Vidéos, texte, musique. Le CD-Rom est une mine hallucinante de vidéos, programmes et fragments musicaux, allant de l'électro minimaliste de Si-Cut-Db aux chants de gorge noisy de Zbigniew Karkowsky ou encore l'invraisemblable Marxremixt des Allemands de Textxtnd. Rayon logiciel, le Reamweaver permet de faire de faux sites-miroirs en deux secondes et le CueJack propose une relecture «alternative» du lecteur de codes-barres CueCat. Deux programmes pilotés par les Yesmen (agitateurs spécialistes de la fausse intervention officielle dans les instances type OMC) et des activistes américains RTMark. Textes, essais sur la «laptop music», interviews et samples de Burroughs, Holbein et Bubba Sparxxx, une dizaine de webzines à télécharger complètent l'ensemble.

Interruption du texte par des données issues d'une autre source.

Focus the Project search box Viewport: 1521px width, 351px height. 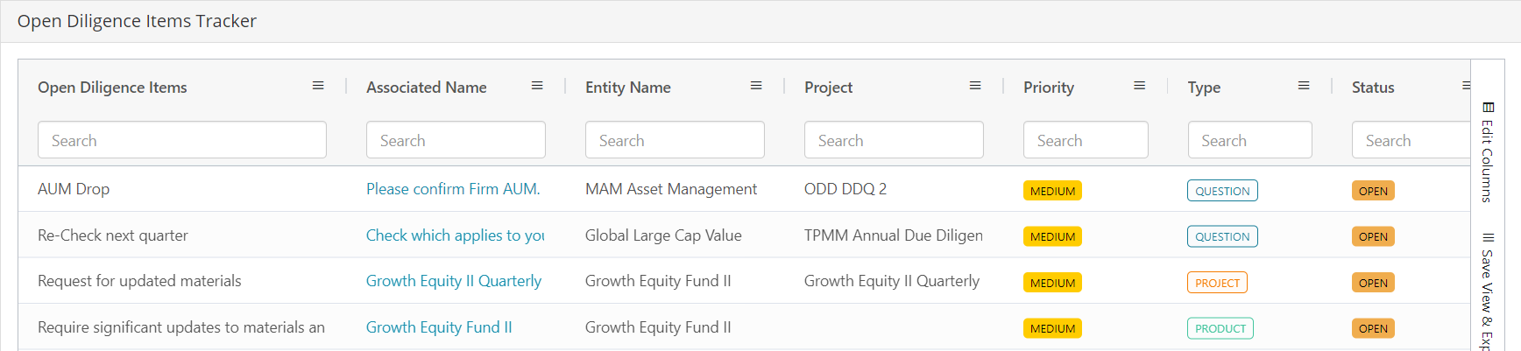[x=894, y=140]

En filigrane, s'ébauche une «grammaire visuelle de la résistance», portée par le critique allemand Florian Weldvogel : «Les situationnistes et les punks avaient envisagé l'espace public comme l'arène de l'action sociopolitique où réclamer de la subjectivité. Au tournant du siècle, ledit espace est devenu un gigantesque centre commercial.» Pour «décoloniser» notre culture visuelle, lutter contre le «spam de l'infotainment», c'est la «conscience critique» qu'il faut créer. Rebel : art y contribue vaillamment.